__GOAL__.
Starting at the line that contains "The height and width of the screenshot is (805, 1512)." and continuing through the end of the material, write those lines out again with "paint mode" swapped for "fill mode" and nothing else changed.

__PROVIDED DATA__.
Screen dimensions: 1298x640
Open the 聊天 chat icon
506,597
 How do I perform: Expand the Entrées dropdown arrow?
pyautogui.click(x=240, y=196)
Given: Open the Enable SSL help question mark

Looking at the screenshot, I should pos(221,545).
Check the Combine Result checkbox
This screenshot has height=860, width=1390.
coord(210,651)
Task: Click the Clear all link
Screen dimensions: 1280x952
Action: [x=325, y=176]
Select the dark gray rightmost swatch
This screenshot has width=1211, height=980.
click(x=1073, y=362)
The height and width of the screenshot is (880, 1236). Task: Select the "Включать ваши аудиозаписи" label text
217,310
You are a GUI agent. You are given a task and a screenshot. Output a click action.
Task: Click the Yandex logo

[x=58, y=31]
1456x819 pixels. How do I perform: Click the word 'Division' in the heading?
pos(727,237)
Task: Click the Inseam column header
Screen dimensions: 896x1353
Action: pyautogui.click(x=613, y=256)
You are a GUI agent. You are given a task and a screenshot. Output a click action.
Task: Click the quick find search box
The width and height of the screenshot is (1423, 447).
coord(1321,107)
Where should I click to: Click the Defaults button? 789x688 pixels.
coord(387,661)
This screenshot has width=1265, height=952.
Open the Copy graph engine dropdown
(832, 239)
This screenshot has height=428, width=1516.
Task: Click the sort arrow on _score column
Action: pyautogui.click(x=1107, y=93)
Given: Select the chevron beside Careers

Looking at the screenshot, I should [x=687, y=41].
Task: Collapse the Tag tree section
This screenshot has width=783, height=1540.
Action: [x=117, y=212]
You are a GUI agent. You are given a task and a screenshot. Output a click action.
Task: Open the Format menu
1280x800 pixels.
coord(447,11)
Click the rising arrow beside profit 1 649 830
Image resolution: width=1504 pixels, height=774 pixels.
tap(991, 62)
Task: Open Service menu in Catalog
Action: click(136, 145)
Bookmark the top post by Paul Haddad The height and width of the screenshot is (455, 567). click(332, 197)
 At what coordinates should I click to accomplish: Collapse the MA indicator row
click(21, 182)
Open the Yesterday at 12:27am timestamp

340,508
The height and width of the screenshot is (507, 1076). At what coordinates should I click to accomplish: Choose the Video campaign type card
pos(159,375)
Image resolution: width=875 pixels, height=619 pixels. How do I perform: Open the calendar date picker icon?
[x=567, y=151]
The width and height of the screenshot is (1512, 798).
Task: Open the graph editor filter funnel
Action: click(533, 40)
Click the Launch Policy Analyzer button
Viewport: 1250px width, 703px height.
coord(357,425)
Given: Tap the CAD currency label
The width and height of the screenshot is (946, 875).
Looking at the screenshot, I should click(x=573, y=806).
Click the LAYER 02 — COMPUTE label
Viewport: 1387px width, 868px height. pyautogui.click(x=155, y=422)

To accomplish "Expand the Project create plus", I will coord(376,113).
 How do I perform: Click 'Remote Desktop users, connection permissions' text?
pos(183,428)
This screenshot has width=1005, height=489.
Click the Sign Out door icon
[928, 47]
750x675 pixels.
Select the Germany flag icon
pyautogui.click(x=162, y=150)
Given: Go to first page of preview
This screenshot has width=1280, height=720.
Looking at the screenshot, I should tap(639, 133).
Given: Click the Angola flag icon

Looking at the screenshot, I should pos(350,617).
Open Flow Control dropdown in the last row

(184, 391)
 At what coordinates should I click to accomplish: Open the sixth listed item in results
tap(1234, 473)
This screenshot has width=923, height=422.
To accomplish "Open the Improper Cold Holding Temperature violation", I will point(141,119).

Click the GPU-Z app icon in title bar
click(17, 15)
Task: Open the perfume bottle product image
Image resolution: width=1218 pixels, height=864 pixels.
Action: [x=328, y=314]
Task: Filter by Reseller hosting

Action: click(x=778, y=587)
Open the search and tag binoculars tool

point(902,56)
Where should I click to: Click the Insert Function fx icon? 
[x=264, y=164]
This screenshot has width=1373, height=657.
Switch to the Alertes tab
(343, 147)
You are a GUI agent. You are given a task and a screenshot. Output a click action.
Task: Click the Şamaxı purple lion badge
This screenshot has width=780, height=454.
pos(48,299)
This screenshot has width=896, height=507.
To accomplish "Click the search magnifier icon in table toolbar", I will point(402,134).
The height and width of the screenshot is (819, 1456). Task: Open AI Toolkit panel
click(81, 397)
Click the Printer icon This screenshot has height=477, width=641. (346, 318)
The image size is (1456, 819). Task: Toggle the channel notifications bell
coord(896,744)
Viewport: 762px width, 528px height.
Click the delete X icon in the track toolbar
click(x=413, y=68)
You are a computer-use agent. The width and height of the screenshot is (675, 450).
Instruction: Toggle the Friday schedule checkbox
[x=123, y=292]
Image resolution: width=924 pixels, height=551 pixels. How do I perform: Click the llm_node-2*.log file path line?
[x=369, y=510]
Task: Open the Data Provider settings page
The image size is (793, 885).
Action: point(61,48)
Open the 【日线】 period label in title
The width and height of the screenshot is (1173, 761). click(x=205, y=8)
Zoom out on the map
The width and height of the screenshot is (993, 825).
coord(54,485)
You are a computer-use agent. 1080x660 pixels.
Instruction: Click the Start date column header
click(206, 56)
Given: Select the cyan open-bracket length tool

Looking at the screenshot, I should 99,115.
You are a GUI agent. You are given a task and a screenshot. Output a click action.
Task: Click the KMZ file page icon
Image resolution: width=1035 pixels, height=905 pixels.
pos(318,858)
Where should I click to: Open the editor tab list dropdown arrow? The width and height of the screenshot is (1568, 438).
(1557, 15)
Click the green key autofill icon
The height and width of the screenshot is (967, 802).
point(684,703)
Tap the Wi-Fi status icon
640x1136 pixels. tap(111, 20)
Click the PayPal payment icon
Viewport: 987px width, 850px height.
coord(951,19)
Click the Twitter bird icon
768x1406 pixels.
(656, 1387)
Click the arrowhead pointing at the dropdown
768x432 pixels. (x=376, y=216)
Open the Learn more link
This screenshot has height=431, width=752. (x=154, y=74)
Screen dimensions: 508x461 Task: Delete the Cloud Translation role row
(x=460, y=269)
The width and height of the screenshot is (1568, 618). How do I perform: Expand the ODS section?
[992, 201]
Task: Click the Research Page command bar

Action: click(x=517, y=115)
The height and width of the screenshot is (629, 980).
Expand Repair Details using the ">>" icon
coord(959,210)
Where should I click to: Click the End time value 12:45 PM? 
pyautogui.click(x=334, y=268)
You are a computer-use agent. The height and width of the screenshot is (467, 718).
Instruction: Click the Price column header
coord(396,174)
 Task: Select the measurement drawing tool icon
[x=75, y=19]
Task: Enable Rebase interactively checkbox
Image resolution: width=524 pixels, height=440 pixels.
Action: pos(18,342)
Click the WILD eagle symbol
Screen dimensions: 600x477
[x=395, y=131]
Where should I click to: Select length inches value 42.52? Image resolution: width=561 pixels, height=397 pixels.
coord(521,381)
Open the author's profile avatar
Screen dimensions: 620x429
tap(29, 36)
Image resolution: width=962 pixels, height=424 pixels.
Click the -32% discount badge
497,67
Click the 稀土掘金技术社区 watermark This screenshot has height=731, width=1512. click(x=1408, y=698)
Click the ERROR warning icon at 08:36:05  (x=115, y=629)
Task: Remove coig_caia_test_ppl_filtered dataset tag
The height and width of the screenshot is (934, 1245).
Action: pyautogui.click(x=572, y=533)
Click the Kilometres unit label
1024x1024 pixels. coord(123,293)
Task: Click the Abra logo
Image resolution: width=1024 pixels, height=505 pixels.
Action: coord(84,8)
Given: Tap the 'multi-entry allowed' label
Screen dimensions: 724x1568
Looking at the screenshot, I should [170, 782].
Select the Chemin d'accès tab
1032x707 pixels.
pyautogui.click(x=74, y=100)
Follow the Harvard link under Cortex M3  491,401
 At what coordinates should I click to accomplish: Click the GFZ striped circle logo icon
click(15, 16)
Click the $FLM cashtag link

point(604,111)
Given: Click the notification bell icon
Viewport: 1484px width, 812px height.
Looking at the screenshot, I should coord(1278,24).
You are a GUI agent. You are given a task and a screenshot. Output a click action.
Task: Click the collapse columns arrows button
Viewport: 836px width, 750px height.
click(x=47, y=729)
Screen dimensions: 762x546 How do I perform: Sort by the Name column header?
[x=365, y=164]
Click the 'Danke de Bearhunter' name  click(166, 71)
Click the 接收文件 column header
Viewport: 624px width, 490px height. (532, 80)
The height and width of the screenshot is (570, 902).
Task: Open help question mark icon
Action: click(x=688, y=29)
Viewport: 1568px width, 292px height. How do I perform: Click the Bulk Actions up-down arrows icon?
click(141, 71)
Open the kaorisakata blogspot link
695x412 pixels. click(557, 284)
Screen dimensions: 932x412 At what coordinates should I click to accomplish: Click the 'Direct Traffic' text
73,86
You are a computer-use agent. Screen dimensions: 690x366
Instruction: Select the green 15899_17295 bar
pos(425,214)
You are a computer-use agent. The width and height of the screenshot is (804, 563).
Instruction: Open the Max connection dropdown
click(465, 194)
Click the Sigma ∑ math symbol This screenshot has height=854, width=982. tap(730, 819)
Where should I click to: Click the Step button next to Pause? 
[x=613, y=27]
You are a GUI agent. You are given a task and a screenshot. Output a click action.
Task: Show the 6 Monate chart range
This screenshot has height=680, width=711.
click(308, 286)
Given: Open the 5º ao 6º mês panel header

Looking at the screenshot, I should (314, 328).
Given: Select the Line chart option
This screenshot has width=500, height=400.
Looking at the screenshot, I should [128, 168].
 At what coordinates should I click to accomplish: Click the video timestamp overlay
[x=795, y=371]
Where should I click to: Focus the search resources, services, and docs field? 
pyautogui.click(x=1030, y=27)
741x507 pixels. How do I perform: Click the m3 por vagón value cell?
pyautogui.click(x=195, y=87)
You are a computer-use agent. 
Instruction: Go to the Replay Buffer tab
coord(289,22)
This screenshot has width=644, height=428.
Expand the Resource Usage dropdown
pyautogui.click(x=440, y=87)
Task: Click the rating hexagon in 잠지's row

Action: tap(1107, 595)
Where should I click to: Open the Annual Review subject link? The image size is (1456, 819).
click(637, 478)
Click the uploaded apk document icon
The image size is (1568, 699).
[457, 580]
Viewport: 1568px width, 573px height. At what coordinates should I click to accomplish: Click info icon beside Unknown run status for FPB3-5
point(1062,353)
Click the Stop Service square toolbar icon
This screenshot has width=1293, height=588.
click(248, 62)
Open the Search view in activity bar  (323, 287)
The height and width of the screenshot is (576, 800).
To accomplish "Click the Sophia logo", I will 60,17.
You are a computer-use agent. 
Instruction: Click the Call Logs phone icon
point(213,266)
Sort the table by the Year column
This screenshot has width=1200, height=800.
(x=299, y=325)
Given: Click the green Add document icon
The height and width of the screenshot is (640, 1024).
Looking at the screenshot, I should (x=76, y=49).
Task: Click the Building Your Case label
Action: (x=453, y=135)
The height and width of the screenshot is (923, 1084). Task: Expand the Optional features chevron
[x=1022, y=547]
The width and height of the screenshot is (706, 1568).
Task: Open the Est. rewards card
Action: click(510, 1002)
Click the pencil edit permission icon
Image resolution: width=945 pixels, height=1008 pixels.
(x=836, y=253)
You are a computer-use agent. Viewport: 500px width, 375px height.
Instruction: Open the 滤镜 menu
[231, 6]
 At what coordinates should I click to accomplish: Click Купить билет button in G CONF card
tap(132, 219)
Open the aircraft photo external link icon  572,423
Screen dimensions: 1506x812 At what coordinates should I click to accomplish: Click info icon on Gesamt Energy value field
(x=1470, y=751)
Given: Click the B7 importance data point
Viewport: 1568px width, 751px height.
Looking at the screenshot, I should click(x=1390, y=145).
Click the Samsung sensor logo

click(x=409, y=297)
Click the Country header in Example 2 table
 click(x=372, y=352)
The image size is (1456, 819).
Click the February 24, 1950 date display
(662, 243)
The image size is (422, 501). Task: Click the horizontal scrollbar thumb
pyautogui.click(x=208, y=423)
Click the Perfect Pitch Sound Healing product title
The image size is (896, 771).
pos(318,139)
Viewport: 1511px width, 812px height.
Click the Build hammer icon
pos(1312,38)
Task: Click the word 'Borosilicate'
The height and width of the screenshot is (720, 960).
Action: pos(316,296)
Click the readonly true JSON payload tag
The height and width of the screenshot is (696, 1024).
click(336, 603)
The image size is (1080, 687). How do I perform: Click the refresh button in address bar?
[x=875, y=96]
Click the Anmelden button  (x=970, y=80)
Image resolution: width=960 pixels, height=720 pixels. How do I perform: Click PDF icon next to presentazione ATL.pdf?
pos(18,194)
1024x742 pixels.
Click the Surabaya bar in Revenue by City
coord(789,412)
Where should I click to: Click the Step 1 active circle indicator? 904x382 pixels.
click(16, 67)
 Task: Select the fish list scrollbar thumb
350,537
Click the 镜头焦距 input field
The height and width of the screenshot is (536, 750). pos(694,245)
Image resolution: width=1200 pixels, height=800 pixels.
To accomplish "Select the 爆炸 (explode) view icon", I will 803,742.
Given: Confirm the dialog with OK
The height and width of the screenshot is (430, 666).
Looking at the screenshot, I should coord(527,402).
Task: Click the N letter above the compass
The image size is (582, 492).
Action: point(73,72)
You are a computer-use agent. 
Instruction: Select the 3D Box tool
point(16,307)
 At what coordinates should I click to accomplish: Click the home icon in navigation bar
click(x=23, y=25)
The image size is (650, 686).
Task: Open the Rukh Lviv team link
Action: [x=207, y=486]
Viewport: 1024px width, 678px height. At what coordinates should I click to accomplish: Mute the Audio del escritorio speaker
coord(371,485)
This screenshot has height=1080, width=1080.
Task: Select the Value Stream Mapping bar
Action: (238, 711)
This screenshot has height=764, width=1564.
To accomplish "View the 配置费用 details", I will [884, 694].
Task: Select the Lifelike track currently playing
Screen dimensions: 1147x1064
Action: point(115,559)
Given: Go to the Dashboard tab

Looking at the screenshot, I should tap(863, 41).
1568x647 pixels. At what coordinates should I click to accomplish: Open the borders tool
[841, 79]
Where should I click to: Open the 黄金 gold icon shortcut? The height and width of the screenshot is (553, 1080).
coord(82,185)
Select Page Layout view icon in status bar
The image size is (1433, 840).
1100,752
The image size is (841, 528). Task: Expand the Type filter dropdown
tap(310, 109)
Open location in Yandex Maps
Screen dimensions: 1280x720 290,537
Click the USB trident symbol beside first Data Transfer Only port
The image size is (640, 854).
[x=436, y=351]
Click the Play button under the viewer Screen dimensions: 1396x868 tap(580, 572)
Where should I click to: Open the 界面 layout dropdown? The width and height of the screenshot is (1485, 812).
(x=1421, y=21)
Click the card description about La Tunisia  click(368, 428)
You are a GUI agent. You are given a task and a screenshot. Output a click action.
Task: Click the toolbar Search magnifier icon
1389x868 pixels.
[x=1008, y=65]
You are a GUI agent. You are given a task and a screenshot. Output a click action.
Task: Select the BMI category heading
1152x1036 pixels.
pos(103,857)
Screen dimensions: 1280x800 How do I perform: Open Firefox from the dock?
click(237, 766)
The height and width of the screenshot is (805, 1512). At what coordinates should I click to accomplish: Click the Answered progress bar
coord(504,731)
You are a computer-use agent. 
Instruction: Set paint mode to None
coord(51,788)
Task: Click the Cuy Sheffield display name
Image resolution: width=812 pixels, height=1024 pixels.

__EXPECTED ANSWER__.
The height and width of the screenshot is (805, 1512). At what coordinates should I click to accomplish: Click the Answered progress bar
coord(504,731)
You are a computer-use agent. 
Instruction: Set fill mode to None
coord(51,788)
Task: Click the Cuy Sheffield display name
Image resolution: width=812 pixels, height=1024 pixels.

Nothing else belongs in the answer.